Pada pernyataan resmi, Juru Bicara Kemenkes RI Mohammad Syahril mengatakan, masyarakat terbatas untuk mendapatkan akses kepada dokter. Melalui beasiswa dokter spesialis, Pemerintah ingin mempercepat produksi dokter dan dokter spesialis untuk mengatasi kekurangan dokter.
“Diperlukan sistem yang baru untuk meningkatkan jumlah produksi dan upaya pemerataan dokter di semua kabupaten/kota di Indonesia,” ujar Syahril di Jakarta pada Selasa (28/3/2023).
Simplifikasi Izin Pendidikan Kedokteran
Pembaruan sistem dilakukan melalui transformasi SDM Kesehatan. Sebagaimana telah diketahui, Kementerian Kesehatan menginisiasi transformasi kesehatan dengan 6 pilar, yakni pilar Layanan Primer, Layanan Rujukan, Pembiayaan Kesehatan, Ketahanan Kesehatan, SDM Kesehatan, dan Teknologi Kesehatan.

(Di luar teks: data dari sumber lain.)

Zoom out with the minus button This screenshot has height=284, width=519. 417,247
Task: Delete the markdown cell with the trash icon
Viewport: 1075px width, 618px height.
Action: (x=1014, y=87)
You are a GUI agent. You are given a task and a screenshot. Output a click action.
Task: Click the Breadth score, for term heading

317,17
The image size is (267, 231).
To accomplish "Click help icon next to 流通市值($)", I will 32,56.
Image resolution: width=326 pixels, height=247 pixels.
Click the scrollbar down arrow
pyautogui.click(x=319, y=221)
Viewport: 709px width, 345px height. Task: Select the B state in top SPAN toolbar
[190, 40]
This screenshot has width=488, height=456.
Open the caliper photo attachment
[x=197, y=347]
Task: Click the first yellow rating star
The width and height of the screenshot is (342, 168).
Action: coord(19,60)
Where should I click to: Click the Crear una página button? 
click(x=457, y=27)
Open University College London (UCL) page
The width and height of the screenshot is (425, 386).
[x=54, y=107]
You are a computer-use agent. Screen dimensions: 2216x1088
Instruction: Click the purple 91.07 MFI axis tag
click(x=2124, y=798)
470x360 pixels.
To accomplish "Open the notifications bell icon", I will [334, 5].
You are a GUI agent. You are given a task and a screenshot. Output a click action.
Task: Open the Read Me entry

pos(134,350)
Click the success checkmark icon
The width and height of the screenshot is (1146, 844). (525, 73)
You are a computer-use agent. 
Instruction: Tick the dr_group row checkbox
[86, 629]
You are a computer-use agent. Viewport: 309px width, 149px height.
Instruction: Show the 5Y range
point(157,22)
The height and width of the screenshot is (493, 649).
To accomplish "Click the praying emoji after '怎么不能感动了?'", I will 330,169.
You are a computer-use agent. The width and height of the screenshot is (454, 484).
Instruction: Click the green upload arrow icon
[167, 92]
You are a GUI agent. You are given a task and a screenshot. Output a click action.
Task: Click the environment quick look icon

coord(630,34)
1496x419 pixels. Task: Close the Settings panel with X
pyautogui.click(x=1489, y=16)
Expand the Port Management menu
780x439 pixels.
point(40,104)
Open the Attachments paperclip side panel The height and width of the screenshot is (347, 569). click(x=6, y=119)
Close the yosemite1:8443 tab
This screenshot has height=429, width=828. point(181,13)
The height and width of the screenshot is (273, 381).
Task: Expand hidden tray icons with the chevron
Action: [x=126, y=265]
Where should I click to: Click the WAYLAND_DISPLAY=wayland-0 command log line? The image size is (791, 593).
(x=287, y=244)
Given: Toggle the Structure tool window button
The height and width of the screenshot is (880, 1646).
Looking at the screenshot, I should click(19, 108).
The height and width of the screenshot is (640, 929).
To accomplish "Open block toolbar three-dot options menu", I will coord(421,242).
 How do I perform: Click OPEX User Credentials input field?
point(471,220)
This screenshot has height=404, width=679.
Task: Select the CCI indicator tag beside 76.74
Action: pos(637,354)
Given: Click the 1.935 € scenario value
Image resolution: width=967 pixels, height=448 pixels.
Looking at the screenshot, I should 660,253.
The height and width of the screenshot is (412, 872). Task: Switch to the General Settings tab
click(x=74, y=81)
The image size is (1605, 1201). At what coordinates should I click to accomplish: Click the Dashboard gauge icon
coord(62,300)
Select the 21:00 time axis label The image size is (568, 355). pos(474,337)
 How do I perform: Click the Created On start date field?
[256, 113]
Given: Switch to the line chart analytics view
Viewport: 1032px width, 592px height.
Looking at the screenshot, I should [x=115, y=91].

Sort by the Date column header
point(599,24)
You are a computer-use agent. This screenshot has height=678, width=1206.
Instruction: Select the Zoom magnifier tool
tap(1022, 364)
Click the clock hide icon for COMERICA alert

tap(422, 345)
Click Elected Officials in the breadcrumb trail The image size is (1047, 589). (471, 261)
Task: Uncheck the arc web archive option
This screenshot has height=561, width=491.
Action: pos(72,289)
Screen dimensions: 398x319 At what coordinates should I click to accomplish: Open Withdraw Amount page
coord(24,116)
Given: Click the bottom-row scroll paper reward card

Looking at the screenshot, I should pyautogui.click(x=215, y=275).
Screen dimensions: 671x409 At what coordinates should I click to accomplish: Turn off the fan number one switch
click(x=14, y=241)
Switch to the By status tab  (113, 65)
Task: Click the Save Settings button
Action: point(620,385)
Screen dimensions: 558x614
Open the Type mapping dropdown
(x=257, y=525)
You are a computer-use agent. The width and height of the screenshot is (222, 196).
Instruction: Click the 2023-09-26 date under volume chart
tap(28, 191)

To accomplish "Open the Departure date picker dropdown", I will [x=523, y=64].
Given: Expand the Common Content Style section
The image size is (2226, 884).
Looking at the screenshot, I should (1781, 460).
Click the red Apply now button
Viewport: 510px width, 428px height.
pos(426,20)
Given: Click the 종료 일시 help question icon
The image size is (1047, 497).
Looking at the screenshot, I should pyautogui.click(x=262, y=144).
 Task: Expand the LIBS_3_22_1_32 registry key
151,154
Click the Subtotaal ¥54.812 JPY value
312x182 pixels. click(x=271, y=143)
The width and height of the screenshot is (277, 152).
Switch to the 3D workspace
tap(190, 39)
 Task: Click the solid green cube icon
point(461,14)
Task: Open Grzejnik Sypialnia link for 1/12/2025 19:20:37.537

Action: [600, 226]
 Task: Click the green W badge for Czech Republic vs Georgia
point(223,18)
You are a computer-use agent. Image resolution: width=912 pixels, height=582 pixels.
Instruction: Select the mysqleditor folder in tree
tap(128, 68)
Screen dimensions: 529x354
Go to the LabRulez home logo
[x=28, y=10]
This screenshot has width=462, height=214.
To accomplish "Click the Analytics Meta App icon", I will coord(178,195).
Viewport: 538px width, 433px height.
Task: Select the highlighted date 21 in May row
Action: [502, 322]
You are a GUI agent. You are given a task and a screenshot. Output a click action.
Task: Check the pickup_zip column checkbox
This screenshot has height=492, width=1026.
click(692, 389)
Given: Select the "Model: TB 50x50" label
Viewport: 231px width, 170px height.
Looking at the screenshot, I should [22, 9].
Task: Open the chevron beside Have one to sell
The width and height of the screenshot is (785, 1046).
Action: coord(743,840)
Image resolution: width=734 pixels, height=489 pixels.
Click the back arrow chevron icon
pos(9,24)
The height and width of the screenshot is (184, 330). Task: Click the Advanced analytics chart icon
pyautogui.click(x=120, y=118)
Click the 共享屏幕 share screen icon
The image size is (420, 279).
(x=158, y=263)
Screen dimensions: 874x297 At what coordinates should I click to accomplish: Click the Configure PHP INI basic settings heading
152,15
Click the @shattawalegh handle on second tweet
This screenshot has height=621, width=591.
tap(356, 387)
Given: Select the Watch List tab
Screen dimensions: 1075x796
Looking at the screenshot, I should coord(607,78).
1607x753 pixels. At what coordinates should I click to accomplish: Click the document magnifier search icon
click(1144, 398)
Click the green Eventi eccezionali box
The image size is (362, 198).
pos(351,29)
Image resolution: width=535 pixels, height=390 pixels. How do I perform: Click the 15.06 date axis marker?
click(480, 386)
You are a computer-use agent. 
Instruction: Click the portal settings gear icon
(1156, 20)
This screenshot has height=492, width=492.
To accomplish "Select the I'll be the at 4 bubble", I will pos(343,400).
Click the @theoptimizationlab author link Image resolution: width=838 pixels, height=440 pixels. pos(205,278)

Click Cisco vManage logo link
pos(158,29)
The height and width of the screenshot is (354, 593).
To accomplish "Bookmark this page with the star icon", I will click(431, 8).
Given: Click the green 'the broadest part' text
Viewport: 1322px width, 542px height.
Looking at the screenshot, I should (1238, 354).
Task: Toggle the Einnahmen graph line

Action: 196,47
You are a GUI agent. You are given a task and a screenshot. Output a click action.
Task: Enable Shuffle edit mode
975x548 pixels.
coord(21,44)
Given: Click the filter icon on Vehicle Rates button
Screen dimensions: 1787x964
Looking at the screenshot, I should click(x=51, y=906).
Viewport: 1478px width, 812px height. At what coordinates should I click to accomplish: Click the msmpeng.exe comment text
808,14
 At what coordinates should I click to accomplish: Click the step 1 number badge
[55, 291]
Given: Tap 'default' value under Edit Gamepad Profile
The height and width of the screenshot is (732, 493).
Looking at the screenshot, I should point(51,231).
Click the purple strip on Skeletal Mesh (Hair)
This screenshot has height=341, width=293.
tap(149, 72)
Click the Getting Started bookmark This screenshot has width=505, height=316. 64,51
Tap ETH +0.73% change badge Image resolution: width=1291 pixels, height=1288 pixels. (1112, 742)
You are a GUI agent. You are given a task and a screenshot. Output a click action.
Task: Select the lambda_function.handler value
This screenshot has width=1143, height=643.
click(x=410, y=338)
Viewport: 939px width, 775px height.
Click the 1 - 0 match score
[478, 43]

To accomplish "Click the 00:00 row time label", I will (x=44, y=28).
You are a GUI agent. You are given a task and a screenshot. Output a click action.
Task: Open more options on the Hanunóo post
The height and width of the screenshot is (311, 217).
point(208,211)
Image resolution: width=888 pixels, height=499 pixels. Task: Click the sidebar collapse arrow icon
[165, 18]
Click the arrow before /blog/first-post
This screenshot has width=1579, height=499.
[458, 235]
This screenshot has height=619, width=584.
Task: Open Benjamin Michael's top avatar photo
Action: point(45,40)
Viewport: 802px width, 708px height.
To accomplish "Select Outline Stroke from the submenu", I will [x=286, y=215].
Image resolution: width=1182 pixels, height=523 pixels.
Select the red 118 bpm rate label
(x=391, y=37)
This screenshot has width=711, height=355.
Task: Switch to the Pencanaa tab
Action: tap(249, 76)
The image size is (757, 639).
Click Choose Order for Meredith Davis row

Simplifikasi izin pendidikan kedokteran dalam mencetak jumlah tenaga kesehatan yang cukup melalui konsep piloting collegium based di 6 rumah sakit mulai Juli 2023.
“Transformasi memang tidak mudah, butuh kerja keras, cerdas, sinergi, kolaborasi, termasuk keteguhan hati dalam memulai dan menjalankannya. Hilangkan ego sektoral, kita sama-sama berpikir luas, jangka panjang, untuk kepentingan masyarakat luas,” tambah Syahril.